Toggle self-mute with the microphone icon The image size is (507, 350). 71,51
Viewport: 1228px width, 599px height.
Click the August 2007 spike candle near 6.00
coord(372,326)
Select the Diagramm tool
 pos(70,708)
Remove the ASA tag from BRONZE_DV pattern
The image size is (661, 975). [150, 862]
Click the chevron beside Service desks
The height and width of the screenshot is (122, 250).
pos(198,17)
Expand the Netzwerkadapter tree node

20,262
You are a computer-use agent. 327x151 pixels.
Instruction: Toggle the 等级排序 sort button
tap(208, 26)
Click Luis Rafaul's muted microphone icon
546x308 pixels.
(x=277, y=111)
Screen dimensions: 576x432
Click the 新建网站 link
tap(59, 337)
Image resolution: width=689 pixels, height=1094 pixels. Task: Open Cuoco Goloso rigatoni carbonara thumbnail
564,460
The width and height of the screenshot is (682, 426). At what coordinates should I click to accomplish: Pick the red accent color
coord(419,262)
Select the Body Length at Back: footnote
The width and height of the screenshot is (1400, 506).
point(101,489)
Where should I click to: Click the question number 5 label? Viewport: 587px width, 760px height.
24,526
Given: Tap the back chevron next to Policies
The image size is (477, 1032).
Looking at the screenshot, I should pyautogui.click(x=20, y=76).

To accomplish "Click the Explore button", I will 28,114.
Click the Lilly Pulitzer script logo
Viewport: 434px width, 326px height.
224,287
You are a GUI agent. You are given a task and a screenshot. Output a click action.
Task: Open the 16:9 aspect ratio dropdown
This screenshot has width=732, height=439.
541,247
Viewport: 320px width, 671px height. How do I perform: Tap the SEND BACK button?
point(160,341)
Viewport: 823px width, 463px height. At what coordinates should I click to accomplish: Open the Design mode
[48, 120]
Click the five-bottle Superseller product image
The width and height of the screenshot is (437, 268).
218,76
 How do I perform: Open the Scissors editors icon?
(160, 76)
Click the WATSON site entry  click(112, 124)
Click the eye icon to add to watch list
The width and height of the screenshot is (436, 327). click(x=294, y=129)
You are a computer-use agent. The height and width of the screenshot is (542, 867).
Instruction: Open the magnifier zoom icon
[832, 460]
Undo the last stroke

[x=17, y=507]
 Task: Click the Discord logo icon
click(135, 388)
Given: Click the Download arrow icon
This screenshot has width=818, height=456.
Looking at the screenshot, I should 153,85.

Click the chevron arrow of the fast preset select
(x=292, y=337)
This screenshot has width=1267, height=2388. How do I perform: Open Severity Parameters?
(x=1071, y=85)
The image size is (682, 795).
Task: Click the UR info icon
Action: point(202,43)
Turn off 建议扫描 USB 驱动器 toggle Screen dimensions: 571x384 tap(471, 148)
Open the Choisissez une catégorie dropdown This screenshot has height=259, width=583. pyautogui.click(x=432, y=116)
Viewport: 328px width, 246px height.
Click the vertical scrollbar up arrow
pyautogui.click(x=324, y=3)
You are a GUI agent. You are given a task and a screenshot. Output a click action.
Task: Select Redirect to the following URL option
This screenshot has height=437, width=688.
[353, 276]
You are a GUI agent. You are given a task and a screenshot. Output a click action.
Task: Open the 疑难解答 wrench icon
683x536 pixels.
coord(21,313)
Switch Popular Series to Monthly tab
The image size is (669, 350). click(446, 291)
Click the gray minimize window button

----------------------------------------

Problem to solve:
The listing above is to be restated word for word.

Task answer:
Toggle self-mute with the microphone icon The image size is (507, 350). 71,51
Viewport: 1228px width, 599px height.
Click the August 2007 spike candle near 6.00
coord(372,326)
Select the Diagramm tool
 pos(70,708)
Remove the ASA tag from BRONZE_DV pattern
The image size is (661, 975). [150, 862]
Click the chevron beside Service desks
The height and width of the screenshot is (122, 250).
pos(198,17)
Expand the Netzwerkadapter tree node

20,262
You are a computer-use agent. 327x151 pixels.
Instruction: Toggle the 等级排序 sort button
tap(208, 26)
Click Luis Rafaul's muted microphone icon
546x308 pixels.
(x=277, y=111)
Screen dimensions: 576x432
Click the 新建网站 link
tap(59, 337)
Image resolution: width=689 pixels, height=1094 pixels. Task: Open Cuoco Goloso rigatoni carbonara thumbnail
564,460
The width and height of the screenshot is (682, 426). At what coordinates should I click to accomplish: Pick the red accent color
coord(419,262)
Select the Body Length at Back: footnote
The width and height of the screenshot is (1400, 506).
point(101,489)
Where should I click to: Click the question number 5 label? Viewport: 587px width, 760px height.
24,526
Given: Tap the back chevron next to Policies
The image size is (477, 1032).
Looking at the screenshot, I should pyautogui.click(x=20, y=76).

To accomplish "Click the Explore button", I will 28,114.
Click the Lilly Pulitzer script logo
Viewport: 434px width, 326px height.
224,287
You are a GUI agent. You are given a task and a screenshot. Output a click action.
Task: Open the 16:9 aspect ratio dropdown
This screenshot has width=732, height=439.
541,247
Viewport: 320px width, 671px height. How do I perform: Tap the SEND BACK button?
point(160,341)
Viewport: 823px width, 463px height. At what coordinates should I click to accomplish: Open the Design mode
[48, 120]
Click the five-bottle Superseller product image
The width and height of the screenshot is (437, 268).
218,76
 How do I perform: Open the Scissors editors icon?
(160, 76)
Click the WATSON site entry  click(112, 124)
Click the eye icon to add to watch list
The width and height of the screenshot is (436, 327). click(x=294, y=129)
You are a computer-use agent. The height and width of the screenshot is (542, 867).
Instruction: Open the magnifier zoom icon
[832, 460]
Undo the last stroke

[x=17, y=507]
 Task: Click the Discord logo icon
click(135, 388)
Given: Click the Download arrow icon
This screenshot has width=818, height=456.
Looking at the screenshot, I should 153,85.

Click the chevron arrow of the fast preset select
(x=292, y=337)
This screenshot has width=1267, height=2388. How do I perform: Open Severity Parameters?
(x=1071, y=85)
The image size is (682, 795).
Task: Click the UR info icon
Action: point(202,43)
Turn off 建议扫描 USB 驱动器 toggle Screen dimensions: 571x384 tap(471, 148)
Open the Choisissez une catégorie dropdown This screenshot has height=259, width=583. pyautogui.click(x=432, y=116)
Viewport: 328px width, 246px height.
Click the vertical scrollbar up arrow
pyautogui.click(x=324, y=3)
You are a GUI agent. You are given a task and a screenshot. Output a click action.
Task: Select Redirect to the following URL option
This screenshot has height=437, width=688.
[353, 276]
You are a GUI agent. You are given a task and a screenshot. Output a click action.
Task: Open the 疑难解答 wrench icon
683x536 pixels.
coord(21,313)
Switch Popular Series to Monthly tab
The image size is (669, 350). click(446, 291)
Click the gray minimize window button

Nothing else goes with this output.